WHAT IS ASKED: Copy the entries word for word from the line containing "Locate an element" through the end of the entries, leaving out the pictures.

PROVIDED RECORDS:
========================================

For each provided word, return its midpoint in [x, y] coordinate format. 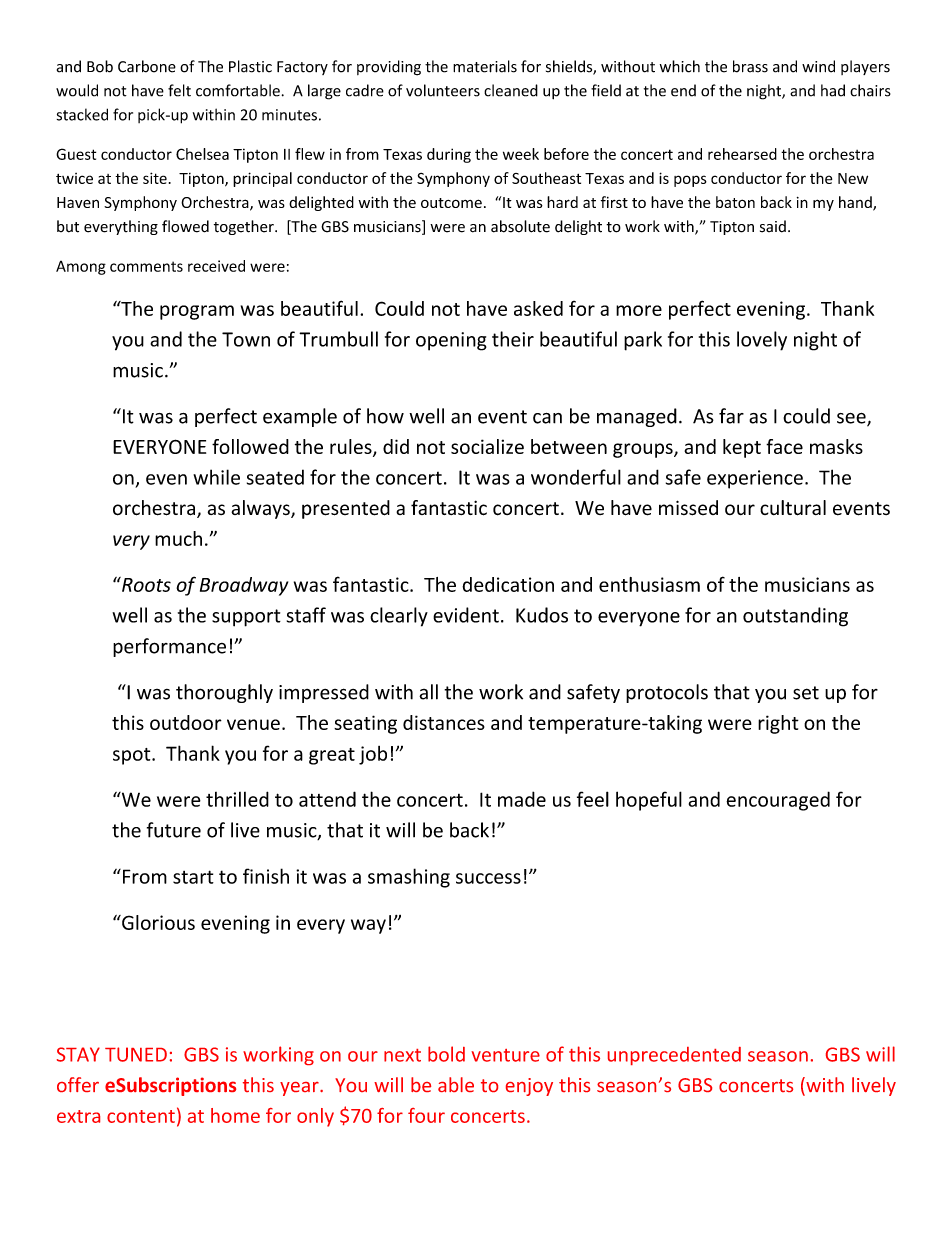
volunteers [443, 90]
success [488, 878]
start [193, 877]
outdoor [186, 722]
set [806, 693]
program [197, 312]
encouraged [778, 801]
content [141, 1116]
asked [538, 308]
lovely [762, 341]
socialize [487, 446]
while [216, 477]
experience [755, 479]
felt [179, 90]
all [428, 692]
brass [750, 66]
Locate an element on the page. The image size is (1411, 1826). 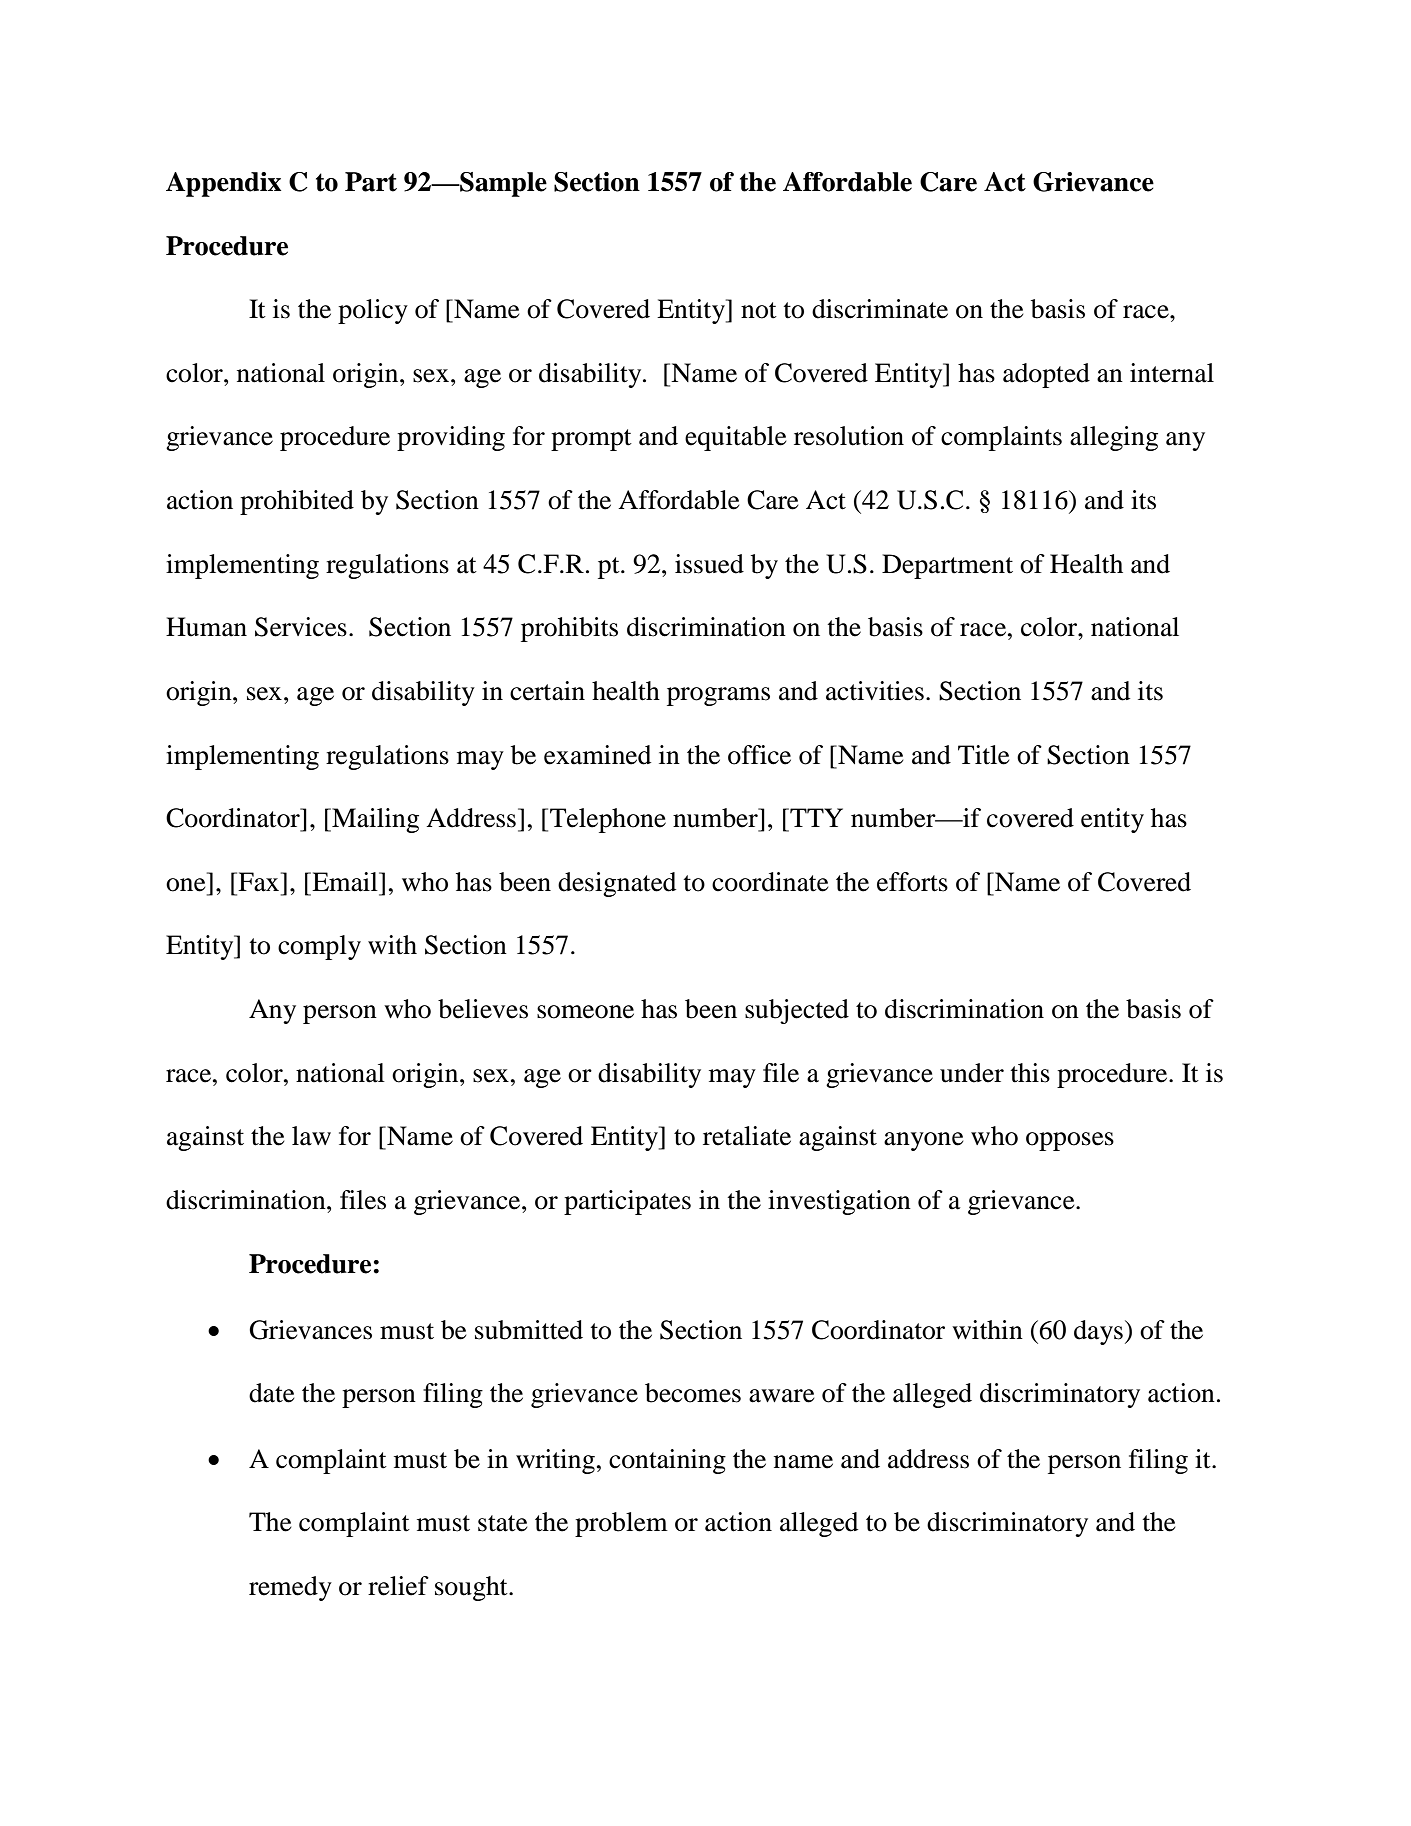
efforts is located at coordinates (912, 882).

========================================

RIGHT ANSWER:
Locate an element on the page. The image size is (1411, 1826). 
efforts is located at coordinates (912, 882).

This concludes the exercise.